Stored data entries

++++

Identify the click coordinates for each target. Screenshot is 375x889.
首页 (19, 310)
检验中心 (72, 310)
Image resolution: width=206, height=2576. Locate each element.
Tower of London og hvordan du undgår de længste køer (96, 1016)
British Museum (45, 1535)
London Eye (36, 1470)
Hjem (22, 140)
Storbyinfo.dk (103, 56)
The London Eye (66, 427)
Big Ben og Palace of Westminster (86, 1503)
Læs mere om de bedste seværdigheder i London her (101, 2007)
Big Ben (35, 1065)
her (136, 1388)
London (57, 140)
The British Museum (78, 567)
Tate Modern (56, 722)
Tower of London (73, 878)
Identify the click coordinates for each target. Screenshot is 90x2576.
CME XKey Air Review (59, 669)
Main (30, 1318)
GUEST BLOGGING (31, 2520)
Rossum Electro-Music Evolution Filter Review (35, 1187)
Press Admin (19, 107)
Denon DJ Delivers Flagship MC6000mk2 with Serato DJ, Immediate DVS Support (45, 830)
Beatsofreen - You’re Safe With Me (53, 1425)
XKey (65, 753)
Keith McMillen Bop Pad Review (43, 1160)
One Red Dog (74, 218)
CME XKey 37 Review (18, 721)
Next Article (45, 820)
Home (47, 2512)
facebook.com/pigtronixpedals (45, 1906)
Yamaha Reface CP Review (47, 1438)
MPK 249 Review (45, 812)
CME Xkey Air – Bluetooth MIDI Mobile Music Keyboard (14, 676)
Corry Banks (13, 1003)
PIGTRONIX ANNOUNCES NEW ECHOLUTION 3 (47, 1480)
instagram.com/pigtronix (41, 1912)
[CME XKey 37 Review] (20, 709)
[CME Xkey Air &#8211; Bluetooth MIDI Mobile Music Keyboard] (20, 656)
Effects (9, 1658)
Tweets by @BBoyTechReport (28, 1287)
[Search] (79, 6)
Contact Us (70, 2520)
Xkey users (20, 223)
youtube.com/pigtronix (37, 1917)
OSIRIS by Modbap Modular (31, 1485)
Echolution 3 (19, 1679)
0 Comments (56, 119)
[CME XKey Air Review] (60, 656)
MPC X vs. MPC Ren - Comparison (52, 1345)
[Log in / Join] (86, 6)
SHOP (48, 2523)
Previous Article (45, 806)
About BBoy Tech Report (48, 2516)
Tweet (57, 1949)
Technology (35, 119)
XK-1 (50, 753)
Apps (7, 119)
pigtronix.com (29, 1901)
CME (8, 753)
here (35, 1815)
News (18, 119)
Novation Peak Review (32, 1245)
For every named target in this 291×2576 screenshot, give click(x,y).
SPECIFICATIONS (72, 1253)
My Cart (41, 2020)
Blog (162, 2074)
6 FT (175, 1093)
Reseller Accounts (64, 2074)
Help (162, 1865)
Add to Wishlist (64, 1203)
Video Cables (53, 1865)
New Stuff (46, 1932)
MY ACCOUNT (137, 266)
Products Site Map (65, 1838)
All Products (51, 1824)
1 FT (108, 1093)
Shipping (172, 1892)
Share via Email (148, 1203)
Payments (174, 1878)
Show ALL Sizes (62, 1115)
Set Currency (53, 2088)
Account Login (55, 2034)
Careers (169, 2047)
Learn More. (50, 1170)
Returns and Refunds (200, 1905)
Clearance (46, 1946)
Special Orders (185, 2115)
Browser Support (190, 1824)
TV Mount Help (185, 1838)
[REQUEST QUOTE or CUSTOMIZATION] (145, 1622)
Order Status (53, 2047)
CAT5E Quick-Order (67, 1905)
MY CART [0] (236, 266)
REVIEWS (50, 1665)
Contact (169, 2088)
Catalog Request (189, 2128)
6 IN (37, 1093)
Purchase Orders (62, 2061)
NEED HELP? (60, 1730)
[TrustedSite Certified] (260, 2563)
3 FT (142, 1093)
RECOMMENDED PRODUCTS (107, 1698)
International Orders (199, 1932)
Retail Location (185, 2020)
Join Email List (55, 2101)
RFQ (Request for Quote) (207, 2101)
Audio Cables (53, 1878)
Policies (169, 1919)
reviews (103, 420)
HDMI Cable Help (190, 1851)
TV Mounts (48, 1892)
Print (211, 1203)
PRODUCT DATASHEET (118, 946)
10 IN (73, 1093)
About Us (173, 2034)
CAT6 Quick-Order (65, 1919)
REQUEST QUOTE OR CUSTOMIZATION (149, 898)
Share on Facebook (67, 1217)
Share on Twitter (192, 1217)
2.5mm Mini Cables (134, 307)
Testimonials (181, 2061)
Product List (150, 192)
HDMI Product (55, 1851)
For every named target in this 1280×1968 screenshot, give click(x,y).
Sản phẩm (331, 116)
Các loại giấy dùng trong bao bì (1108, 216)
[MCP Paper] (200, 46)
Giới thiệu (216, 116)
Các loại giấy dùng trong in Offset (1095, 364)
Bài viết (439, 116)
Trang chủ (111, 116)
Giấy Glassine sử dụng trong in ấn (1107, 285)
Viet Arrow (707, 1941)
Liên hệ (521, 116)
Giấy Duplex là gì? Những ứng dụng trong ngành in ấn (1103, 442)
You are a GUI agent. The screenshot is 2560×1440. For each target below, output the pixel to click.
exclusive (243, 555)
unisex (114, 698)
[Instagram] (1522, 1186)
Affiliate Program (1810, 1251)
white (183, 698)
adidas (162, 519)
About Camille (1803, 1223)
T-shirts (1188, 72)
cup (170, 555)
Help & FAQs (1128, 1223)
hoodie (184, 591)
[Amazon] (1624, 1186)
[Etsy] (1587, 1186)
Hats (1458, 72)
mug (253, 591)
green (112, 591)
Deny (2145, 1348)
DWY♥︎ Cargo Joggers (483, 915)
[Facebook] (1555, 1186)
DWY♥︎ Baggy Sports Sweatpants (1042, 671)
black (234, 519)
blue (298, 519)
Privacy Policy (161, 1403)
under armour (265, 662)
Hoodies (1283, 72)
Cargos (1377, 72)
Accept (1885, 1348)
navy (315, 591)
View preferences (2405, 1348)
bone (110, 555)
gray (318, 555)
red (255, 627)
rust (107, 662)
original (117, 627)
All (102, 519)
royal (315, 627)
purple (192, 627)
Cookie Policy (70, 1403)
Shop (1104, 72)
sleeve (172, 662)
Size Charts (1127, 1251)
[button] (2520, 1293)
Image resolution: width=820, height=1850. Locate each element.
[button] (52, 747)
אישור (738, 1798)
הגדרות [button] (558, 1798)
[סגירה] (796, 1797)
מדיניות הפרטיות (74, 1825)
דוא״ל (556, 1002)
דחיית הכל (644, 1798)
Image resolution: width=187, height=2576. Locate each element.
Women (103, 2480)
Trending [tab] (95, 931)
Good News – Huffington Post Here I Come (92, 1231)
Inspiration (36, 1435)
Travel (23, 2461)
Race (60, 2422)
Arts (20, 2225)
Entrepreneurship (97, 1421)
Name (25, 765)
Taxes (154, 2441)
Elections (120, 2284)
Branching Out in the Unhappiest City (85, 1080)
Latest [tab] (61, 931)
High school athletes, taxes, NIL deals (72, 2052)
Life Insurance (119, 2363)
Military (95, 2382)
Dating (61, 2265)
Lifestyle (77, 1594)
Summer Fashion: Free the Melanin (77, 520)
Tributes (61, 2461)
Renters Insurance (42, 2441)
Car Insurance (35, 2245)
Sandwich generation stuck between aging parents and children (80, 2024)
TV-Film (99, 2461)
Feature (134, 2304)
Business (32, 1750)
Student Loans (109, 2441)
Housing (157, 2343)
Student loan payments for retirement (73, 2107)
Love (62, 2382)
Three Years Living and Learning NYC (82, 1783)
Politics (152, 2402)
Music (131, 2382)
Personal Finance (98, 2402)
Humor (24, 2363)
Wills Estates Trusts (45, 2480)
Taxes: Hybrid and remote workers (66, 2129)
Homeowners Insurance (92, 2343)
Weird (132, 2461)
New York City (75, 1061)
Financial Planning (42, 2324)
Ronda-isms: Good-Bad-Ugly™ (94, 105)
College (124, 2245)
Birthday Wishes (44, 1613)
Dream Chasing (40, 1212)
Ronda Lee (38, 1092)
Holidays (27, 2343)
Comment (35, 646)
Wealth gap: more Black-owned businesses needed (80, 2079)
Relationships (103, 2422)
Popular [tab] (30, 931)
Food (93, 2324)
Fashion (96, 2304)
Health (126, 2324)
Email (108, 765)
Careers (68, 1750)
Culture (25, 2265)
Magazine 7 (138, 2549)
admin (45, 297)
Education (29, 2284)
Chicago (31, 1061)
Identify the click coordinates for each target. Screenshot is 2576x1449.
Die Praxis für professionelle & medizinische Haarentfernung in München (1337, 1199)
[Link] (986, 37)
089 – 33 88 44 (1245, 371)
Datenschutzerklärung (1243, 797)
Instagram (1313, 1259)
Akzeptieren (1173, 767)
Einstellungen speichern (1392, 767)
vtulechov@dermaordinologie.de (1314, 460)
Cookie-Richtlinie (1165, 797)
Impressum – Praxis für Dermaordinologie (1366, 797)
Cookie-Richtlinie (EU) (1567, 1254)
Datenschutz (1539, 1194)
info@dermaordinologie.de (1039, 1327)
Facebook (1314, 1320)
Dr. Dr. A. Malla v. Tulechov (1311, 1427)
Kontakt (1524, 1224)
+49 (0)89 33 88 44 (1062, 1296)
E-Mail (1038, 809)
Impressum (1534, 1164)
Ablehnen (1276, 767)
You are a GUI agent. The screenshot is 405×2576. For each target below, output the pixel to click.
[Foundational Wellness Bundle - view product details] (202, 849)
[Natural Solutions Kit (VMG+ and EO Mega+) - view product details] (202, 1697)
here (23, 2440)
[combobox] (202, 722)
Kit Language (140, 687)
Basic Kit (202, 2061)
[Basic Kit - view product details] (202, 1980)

++++

● **EXERCISE AIM**
From the data above, reproduce word for word the lines running from the line with "Renters Insurance (42, 2441)" to the line with "You are a GUI agent. The screenshot is 405×2576.", ends included.

● **RESPONSE AREA**
Renters Insurance (42, 2441)
Car Insurance (35, 2245)
Sandwich generation stuck between aging parents and children (80, 2024)
TV-Film (99, 2461)
Feature (134, 2304)
Business (32, 1750)
Student Loans (109, 2441)
Housing (157, 2343)
Student loan payments for retirement (73, 2107)
Love (62, 2382)
Three Years Living and Learning NYC (82, 1783)
Politics (152, 2402)
Music (131, 2382)
Personal Finance (98, 2402)
Humor (24, 2363)
Wills Estates Trusts (45, 2480)
Taxes: Hybrid and remote workers (66, 2129)
Homeowners Insurance (92, 2343)
Weird (132, 2461)
New York City (75, 1061)
Financial Planning (42, 2324)
Ronda-isms: Good-Bad-Ugly™ (94, 105)
College (124, 2245)
Birthday Wishes (44, 1613)
Dream Chasing (40, 1212)
Ronda Lee (38, 1092)
Holidays (27, 2343)
Comment (35, 646)
Wealth gap: more Black-owned businesses needed (80, 2079)
Relationships (103, 2422)
Popular [tab] (30, 931)
Food (93, 2324)
Fashion (96, 2304)
Health (126, 2324)
Email (108, 765)
Careers (68, 1750)
Culture (25, 2265)
Magazine 7 (138, 2549)
admin (45, 297)
Education (29, 2284)
Chicago (31, 1061)
Identify the click coordinates for each target. Screenshot is 2576x1449.
Die Praxis für professionelle & medizinische Haarentfernung in München (1337, 1199)
[Link] (986, 37)
089 – 33 88 44 (1245, 371)
Datenschutzerklärung (1243, 797)
Instagram (1313, 1259)
Akzeptieren (1173, 767)
Einstellungen speichern (1392, 767)
vtulechov@dermaordinologie.de (1314, 460)
Cookie-Richtlinie (1165, 797)
Impressum – Praxis für Dermaordinologie (1366, 797)
Cookie-Richtlinie (EU) (1567, 1254)
Datenschutz (1539, 1194)
info@dermaordinologie.de (1039, 1327)
Facebook (1314, 1320)
Dr. Dr. A. Malla v. Tulechov (1311, 1427)
Kontakt (1524, 1224)
+49 (0)89 33 88 44 (1062, 1296)
E-Mail (1038, 809)
Impressum (1534, 1164)
Ablehnen (1276, 767)
You are a GUI agent. The screenshot is 405×2576. For each target below, output the pixel to click.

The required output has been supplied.